**Instructions for the task**
Which lines of the material contain the word "Viewport"? Show each one.

**Supplied records**

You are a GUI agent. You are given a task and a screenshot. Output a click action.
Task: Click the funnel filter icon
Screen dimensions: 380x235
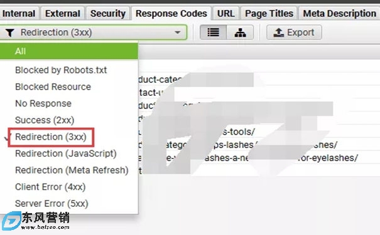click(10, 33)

==

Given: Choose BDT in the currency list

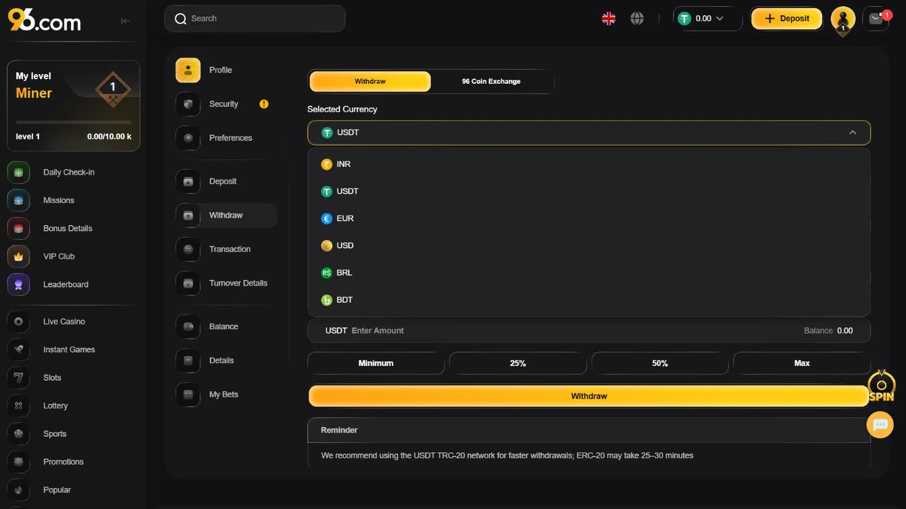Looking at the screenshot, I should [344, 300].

* * *

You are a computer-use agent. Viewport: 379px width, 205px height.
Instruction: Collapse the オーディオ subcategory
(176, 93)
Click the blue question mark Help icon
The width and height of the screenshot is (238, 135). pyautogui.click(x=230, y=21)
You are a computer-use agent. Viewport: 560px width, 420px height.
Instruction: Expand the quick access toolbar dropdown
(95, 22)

**Solved exercise**
You are a computer-use agent. Viewport: 379px width, 205px height.
You are a computer-use agent. Viewport: 560px width, 420px height.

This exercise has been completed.